*** Data extract Section Begins ***
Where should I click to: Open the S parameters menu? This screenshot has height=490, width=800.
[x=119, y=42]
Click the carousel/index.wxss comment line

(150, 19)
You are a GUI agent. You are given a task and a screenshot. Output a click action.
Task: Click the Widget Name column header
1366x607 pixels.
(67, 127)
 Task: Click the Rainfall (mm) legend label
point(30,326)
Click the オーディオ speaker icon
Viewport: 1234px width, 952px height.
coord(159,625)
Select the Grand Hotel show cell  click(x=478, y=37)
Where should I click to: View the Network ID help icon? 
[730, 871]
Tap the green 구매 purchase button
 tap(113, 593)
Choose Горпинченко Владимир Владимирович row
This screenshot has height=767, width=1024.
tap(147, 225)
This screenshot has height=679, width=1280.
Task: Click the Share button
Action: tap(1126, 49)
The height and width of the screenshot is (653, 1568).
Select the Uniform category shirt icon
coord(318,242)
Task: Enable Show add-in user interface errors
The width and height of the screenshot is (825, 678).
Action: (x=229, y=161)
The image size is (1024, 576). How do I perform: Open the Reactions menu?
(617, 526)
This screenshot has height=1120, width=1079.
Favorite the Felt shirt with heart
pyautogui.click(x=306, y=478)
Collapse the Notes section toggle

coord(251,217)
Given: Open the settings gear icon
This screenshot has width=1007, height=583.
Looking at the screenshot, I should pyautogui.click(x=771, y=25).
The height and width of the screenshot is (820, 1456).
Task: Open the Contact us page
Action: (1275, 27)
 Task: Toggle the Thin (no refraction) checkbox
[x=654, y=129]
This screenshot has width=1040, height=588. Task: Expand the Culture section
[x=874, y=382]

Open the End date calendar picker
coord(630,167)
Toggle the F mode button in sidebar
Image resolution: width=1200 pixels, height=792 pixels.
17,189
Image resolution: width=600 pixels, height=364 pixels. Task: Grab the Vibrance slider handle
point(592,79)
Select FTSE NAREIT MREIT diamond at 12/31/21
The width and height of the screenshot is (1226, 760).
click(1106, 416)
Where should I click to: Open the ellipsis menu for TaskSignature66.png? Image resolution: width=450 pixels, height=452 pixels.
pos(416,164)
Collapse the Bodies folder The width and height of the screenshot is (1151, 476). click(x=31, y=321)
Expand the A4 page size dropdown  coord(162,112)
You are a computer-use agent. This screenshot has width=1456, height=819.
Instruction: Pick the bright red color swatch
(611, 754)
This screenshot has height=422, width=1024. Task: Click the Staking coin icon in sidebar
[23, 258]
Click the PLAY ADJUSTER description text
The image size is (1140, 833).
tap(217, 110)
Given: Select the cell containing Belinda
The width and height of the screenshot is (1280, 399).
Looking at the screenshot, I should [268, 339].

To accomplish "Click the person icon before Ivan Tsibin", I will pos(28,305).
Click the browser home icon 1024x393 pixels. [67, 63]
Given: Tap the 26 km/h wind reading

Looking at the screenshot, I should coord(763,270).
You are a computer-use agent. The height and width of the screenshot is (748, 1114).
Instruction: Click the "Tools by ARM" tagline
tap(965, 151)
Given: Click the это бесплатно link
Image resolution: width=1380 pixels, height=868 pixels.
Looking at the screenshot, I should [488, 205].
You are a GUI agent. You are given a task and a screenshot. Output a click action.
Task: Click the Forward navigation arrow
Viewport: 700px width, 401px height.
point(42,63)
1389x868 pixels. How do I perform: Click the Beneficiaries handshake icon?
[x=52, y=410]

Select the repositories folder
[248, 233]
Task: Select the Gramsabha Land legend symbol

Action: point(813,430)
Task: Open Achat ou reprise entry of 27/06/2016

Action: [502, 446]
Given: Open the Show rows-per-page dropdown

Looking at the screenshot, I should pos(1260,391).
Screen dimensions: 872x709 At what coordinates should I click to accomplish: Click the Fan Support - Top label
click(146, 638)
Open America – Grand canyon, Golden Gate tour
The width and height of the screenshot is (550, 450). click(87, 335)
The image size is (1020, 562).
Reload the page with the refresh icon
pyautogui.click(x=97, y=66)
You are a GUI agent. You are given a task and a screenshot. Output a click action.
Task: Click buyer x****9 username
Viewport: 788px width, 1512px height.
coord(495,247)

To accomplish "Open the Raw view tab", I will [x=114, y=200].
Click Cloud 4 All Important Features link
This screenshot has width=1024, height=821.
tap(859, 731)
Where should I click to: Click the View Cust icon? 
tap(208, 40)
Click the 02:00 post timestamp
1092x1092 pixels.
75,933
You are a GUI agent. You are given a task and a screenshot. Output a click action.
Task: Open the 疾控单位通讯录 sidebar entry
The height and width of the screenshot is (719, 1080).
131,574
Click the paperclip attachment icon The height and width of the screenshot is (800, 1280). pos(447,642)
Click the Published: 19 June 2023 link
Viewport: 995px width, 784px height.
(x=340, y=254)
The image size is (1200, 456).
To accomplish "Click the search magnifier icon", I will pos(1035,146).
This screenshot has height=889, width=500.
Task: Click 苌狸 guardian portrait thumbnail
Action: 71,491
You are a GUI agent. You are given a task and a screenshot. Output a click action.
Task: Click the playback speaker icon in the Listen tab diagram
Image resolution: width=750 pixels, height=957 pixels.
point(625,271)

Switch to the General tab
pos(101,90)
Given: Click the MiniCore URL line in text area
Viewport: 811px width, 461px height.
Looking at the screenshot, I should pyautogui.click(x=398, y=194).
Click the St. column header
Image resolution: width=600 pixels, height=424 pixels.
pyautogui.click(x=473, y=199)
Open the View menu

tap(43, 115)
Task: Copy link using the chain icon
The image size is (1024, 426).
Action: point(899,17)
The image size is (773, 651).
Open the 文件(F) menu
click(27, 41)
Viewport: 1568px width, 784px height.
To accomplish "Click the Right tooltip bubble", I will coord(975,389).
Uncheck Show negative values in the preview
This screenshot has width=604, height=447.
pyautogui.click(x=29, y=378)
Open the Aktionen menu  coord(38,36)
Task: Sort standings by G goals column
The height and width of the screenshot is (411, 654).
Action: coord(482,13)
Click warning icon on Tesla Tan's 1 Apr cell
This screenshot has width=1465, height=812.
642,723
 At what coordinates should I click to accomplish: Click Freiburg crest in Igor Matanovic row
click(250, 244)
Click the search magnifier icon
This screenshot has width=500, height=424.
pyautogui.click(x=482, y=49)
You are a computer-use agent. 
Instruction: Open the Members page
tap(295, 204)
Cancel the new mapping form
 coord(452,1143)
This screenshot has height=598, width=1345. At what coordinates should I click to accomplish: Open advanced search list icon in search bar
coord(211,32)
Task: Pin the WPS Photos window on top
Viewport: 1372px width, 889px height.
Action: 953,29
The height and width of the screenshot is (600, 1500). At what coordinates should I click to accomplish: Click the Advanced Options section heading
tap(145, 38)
*** Data extract Section Ends ***
What is needed is every line from the data above that includes the string "text", copied out.

» **Solution for this task**
Click the PLAY ADJUSTER description text
Given: Click the MiniCore URL line in text area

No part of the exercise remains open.